CDU-Chef Friedrich Merz im RTL-Frühstart
„Die Stimmung zwischen der Bundesregierung und uns wird schlechter“
CDU-Chef Friedrich Merz beklagt die „schlechter“ werdende Stimmung zwischen Regierung und Opposition, fühlt sich von Bundeskanzler Scholz „unzureichend“ über dessen Ukraine-Politik informiert und lehnt einen Gas-Importstopp aus Russland ab. Man solle sich die Probleme nicht selbst ins Haus holen, so Merz im RTL/ntv-Frühstart. Bundespräsident Steinmeier müsse sich, bei allem Respekt, wegen seiner Russland-Politik „mehr erklären“.

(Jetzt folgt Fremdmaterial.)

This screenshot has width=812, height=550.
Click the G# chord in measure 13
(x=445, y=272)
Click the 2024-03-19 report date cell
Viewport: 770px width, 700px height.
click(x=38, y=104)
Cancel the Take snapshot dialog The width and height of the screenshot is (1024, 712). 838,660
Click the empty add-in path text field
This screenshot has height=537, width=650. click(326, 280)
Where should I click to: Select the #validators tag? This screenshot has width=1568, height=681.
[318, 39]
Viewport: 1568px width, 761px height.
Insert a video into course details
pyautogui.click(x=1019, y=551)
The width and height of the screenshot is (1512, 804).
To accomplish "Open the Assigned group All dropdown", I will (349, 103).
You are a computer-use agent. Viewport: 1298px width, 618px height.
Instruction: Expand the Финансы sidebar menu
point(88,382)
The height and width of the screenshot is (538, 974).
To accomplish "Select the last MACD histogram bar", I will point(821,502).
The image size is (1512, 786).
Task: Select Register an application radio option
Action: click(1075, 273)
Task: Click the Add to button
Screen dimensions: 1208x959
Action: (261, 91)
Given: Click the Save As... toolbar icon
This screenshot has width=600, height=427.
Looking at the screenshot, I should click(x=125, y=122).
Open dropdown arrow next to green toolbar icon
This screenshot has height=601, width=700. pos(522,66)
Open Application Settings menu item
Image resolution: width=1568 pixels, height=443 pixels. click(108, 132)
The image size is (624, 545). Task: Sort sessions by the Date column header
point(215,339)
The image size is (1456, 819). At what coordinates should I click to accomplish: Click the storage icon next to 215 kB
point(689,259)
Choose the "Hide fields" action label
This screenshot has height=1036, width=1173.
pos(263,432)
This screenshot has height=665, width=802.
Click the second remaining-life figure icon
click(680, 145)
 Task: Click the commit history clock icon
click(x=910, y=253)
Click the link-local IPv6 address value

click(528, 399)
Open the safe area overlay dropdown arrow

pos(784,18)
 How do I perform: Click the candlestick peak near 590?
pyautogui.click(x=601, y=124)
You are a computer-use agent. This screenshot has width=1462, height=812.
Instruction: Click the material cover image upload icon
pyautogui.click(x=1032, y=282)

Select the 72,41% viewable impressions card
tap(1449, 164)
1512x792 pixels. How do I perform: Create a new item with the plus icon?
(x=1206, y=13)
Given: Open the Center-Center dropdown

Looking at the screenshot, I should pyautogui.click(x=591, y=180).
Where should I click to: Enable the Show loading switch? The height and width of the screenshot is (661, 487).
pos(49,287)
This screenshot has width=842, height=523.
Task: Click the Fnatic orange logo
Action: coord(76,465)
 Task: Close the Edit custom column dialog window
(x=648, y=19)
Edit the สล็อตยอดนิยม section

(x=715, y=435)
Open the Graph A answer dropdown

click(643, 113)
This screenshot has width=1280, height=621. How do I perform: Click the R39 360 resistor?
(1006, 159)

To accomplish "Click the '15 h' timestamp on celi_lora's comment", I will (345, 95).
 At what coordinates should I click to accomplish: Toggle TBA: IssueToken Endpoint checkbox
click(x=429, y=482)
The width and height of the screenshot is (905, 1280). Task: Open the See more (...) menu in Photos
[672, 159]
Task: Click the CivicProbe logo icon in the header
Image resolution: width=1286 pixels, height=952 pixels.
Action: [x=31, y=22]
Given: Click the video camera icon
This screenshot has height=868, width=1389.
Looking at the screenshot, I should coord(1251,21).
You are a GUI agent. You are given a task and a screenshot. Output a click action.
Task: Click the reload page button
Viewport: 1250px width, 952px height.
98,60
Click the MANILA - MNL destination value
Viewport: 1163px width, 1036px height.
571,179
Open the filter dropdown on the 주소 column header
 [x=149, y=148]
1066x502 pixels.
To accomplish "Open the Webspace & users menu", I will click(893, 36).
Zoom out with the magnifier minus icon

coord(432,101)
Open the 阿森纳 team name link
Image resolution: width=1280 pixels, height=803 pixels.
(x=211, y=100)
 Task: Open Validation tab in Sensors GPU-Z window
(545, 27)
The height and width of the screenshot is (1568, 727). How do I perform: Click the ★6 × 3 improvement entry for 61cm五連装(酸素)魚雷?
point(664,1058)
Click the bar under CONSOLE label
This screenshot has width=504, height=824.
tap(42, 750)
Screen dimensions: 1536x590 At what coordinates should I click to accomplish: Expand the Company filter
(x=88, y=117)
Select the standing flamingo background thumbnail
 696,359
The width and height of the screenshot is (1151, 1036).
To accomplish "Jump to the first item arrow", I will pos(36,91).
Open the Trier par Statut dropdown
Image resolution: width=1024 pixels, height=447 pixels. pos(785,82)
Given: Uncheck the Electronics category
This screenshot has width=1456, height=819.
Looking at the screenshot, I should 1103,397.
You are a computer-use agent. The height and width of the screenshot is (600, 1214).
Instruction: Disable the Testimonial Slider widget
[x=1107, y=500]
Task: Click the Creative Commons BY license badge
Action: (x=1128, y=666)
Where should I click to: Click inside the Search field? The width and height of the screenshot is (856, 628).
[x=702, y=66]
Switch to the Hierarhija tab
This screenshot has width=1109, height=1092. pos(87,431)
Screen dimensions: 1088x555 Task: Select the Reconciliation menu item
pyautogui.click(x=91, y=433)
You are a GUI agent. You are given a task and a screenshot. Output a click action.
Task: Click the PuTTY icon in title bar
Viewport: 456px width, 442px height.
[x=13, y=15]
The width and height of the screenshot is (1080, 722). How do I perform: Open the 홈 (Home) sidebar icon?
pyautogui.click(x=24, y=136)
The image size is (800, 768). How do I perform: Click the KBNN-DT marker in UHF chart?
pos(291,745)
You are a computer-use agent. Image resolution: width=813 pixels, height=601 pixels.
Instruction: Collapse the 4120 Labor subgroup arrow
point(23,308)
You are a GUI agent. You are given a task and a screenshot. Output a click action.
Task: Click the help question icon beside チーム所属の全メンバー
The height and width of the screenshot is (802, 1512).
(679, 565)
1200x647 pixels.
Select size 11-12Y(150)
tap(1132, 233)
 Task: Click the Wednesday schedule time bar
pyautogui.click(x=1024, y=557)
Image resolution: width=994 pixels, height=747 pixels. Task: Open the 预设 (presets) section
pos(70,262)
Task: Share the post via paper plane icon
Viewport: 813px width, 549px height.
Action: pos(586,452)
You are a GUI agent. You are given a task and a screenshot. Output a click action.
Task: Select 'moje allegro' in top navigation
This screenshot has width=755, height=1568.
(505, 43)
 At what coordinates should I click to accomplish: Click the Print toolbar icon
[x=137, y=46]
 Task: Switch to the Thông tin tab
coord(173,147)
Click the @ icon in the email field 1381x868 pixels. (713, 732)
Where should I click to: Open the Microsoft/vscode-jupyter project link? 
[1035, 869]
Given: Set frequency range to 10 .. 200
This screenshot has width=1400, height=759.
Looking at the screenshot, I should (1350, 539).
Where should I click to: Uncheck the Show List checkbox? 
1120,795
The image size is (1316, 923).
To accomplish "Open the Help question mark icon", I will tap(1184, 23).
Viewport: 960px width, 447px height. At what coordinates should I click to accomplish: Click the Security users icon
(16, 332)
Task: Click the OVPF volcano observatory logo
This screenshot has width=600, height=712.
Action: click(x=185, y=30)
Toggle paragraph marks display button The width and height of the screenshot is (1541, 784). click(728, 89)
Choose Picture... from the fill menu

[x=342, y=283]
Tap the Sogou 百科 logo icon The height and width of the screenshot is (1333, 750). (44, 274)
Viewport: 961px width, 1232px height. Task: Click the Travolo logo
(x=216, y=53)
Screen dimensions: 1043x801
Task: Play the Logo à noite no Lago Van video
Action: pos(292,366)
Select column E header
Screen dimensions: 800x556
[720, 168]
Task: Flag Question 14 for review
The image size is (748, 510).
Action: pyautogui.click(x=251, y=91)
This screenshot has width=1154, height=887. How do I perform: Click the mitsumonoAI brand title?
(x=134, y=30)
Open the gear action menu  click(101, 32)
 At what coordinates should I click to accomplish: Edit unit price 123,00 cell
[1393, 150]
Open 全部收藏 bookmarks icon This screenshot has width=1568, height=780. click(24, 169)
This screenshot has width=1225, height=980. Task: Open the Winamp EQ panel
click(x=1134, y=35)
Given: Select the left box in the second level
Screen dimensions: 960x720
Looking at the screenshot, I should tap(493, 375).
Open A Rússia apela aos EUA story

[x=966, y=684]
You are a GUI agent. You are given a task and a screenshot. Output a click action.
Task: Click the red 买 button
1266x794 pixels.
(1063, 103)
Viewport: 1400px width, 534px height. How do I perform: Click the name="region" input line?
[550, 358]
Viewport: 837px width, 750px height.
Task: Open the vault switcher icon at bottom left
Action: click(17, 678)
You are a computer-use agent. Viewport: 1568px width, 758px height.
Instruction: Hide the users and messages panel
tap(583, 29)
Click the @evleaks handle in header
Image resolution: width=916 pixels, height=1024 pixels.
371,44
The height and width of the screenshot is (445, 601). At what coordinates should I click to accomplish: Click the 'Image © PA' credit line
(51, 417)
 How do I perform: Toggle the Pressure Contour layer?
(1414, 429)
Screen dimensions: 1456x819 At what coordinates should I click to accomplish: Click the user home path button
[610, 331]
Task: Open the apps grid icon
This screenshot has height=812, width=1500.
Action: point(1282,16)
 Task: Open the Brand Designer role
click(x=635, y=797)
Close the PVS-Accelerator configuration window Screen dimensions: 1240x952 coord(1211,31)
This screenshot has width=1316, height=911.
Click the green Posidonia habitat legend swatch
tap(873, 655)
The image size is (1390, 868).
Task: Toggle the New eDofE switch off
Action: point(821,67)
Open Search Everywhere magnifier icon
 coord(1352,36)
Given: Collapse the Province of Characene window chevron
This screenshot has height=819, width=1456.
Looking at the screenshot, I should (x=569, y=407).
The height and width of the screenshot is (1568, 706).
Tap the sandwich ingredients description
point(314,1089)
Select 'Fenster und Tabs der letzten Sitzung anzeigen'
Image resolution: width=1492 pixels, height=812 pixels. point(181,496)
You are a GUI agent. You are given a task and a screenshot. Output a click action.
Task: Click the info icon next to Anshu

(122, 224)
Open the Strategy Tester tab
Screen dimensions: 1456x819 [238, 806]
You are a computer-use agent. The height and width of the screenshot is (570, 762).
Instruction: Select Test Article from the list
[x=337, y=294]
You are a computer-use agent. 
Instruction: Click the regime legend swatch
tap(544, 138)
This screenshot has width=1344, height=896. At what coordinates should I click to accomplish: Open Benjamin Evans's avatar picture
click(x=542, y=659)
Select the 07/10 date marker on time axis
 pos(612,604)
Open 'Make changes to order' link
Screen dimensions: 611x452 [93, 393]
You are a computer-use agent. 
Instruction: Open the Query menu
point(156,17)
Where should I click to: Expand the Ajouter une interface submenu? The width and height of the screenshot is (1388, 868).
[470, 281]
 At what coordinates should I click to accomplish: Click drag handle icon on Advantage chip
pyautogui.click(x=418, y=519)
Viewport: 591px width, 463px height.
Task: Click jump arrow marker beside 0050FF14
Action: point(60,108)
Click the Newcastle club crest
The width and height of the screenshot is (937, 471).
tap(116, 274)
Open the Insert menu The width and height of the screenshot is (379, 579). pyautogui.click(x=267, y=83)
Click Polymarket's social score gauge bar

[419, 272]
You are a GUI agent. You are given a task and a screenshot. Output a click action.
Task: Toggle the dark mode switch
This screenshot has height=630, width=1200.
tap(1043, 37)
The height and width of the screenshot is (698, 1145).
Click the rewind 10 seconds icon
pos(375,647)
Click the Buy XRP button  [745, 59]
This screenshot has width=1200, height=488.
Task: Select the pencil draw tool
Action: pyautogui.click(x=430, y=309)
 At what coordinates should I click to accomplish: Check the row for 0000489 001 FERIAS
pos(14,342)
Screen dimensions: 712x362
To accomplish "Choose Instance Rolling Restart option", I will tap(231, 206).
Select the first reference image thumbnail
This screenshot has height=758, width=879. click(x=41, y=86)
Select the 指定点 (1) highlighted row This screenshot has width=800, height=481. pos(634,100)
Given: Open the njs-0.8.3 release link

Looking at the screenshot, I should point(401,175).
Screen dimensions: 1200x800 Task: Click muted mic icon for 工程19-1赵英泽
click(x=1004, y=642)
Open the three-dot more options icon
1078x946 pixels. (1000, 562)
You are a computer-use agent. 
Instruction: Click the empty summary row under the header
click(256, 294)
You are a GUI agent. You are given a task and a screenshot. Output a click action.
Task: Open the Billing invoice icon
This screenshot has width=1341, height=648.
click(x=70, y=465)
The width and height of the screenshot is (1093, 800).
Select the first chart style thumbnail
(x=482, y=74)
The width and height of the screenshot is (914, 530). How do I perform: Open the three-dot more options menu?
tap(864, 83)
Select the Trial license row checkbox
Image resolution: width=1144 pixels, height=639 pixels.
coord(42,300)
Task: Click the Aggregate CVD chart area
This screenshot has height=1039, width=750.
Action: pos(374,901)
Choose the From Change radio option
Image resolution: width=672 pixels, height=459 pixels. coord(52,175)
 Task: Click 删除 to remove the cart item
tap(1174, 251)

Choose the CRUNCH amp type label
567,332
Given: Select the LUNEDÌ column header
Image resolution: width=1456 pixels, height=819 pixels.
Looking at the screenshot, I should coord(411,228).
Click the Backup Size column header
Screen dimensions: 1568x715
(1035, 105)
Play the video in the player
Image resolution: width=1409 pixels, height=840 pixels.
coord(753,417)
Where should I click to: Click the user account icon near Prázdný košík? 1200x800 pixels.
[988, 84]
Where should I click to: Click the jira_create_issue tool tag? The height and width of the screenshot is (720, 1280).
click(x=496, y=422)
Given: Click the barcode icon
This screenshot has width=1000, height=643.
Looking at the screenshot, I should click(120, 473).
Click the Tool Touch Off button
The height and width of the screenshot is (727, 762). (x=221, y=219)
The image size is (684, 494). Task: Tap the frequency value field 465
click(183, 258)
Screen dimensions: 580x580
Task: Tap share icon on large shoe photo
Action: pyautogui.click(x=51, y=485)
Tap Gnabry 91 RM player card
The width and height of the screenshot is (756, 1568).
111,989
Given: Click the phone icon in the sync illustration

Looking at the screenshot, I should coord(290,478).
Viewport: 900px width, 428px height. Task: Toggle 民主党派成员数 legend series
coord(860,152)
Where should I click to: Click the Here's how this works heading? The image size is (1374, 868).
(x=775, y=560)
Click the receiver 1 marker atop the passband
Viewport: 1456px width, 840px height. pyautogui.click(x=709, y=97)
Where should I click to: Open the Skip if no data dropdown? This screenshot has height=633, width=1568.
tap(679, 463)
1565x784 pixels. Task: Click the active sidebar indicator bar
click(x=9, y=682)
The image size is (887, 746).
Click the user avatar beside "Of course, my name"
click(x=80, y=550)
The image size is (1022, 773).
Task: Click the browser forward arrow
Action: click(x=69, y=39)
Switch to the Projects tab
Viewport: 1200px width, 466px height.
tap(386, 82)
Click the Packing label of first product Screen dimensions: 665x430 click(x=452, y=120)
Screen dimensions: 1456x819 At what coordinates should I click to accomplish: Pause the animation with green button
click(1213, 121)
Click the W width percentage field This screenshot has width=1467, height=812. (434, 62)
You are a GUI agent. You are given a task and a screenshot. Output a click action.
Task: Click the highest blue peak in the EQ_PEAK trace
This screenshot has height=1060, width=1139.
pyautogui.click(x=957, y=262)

Union fühlt sich von der Regierung in der Ukraine-Politik unzureichend informiert

Unions-Fraktionschef Merz hat die Informationspolitik der Bundesregierung hinsichtlich der Ukraine-Hilfen als unzureichend kritisiert. „Die Stimmung zwischen der Bundesregierung und uns wird schlechter.“ Dafür macht Merz vor allem Bundeskanzler Olaf Scholz verantwortlich. „Da werden Fragen beantwortet, die ihm gar nicht gestellt worden sind. Und die Fragen, die ihm gestellt worden sind, beantwortet er nicht.“ Konkrete Fragen nach Waffenlieferungen etwa beantworte die Bundesregierung aus „Sicherheitsgründen“ nicht.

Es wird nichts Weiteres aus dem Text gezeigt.